(Data items):
+===+
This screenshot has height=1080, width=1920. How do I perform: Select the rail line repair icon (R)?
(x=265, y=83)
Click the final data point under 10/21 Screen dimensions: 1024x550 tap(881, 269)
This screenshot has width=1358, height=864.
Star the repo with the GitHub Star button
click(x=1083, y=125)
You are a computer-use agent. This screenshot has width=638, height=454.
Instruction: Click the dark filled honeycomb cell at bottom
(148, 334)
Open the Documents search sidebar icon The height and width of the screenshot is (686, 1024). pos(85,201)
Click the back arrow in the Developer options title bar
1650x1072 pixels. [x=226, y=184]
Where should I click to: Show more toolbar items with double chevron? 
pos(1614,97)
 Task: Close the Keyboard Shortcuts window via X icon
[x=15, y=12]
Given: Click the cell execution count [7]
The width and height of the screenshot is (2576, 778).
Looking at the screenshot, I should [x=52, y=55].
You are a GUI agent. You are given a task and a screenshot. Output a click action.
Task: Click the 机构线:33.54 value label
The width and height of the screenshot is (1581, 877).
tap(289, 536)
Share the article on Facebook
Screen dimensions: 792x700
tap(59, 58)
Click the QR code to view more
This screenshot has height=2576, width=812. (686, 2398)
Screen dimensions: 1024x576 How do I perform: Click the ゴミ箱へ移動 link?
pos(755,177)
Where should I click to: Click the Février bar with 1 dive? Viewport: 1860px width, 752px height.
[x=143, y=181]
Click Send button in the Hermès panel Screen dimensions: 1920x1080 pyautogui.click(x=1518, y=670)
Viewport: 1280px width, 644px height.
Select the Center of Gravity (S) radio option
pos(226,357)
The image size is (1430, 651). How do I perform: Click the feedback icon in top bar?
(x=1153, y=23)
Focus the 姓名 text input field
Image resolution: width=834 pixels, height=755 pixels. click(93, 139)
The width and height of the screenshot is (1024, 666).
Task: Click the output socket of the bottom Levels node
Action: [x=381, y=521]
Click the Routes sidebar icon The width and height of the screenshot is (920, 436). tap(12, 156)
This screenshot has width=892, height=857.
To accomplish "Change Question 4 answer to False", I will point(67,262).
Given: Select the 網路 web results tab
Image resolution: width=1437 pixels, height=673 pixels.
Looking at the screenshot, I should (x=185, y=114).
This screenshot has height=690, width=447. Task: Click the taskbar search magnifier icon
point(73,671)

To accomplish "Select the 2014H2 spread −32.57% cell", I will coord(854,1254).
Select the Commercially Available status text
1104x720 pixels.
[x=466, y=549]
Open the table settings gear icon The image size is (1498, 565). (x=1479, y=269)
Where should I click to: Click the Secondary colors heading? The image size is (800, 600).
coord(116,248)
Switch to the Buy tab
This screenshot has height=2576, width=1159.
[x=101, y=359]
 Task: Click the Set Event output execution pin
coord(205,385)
+===+
(STATED TASK): Duplicate the lines of the data word for word, beginning at the line that contains "Click the QR code to view more" and stopping after the last line of the data.

(EXPECTED OUTPUT):
Click the QR code to view more
This screenshot has height=2576, width=812. (686, 2398)
Screen dimensions: 1024x576 How do I perform: Click the ゴミ箱へ移動 link?
pos(755,177)
Where should I click to: Click the Février bar with 1 dive? Viewport: 1860px width, 752px height.
[x=143, y=181]
Click Send button in the Hermès panel Screen dimensions: 1920x1080 pyautogui.click(x=1518, y=670)
Viewport: 1280px width, 644px height.
Select the Center of Gravity (S) radio option
pos(226,357)
The image size is (1430, 651). How do I perform: Click the feedback icon in top bar?
(x=1153, y=23)
Focus the 姓名 text input field
Image resolution: width=834 pixels, height=755 pixels. click(93, 139)
The width and height of the screenshot is (1024, 666).
Task: Click the output socket of the bottom Levels node
Action: [x=381, y=521]
Click the Routes sidebar icon The width and height of the screenshot is (920, 436). tap(12, 156)
This screenshot has width=892, height=857.
To accomplish "Change Question 4 answer to False", I will point(67,262).
Given: Select the 網路 web results tab
Image resolution: width=1437 pixels, height=673 pixels.
Looking at the screenshot, I should (x=185, y=114).
This screenshot has height=690, width=447. Task: Click the taskbar search magnifier icon
point(73,671)

To accomplish "Select the 2014H2 spread −32.57% cell", I will coord(854,1254).
Select the Commercially Available status text
1104x720 pixels.
[x=466, y=549]
Open the table settings gear icon The image size is (1498, 565). (x=1479, y=269)
Where should I click to: Click the Secondary colors heading? The image size is (800, 600).
coord(116,248)
Switch to the Buy tab
This screenshot has height=2576, width=1159.
[x=101, y=359]
 Task: Click the Set Event output execution pin
coord(205,385)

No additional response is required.